While it was a priority to identify existing historic sites associated with well-known New Jersey women, Ellen and I both felt that it was often the lesser known, and sometimes anonymous, women and their places that had the biggest impact on us. Here are a few such women:
Bordentown’s Revolutionary War spy Patience Lovell Wright smuggled secret messages from Europe to America inside her wax figurines.
Summit’s AME minister and social activist Florence Spearing Randolph led her congregation at Wallace Chapel for 21 years from 1925-1946 and still found the time to establish the NJ Federation of Colored Women’s Clubs and to serve on the board of the NJ Suffrage Association.
Alpine’s Women’s Federation Memorial on the New Jersey Palisades acknowledges the success of the New Jersey State Federation of Women’s Clubs in preserving the picturesque cliffs along the Hudson River when 19th century quarrying threatened to destroy them.
Haddonfield’s Margaret Bancroft founded the Bancroft Training School in 1883. As a teacher, she developed innovative ways to educate developmentally disabled children by creating a specialized program for each child’s physical, mental, and spiritual growth. Instead of institutionalization, a common practice at the time, the school opted for a more nurturing approach. Now called Bancroft NeuroHealth, the school still exists in Haddonfield.
Bayonne’s seamstress Ida Rosenthal invented the brassiere in the 1920s and manufactured it for many years in her Bayonne Maiden Form Brassiere Company. It of course became the Maidenform Company of today.
So why not enrich New Jersey’s history for all and include the whole picture of women’s contributions and the special places that shaped them in our narrative and educational activities? You can check out the New Jersey Women’s Heritage Trail sites on the newly revamped New Jersey Women’s History website: www.njwomenshistory.org.

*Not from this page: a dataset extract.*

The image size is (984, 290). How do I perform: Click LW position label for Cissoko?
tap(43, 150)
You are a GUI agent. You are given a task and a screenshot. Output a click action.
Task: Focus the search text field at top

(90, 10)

Deborah Kelly is a founder of Preservation Partners, a historic preservation consulting firm that has specialized in the research, documentation, and promotion of New Jersey’s historic sites since 1996. Preservation Partners’ projects include the creation of the New Jersey Women’s Heritage Trail, the National Register Nomination of New Jersey’s Women’s Club clubhouses, and assistance in redesigning and expanding the New Jersey Women’s History website with the Alice Paul Institute. Kelly is currently a trustee and former Chair of the New Jersey Historic Trust and a consultant to Preservation New Jersey, where she is a former Executive Director and board member.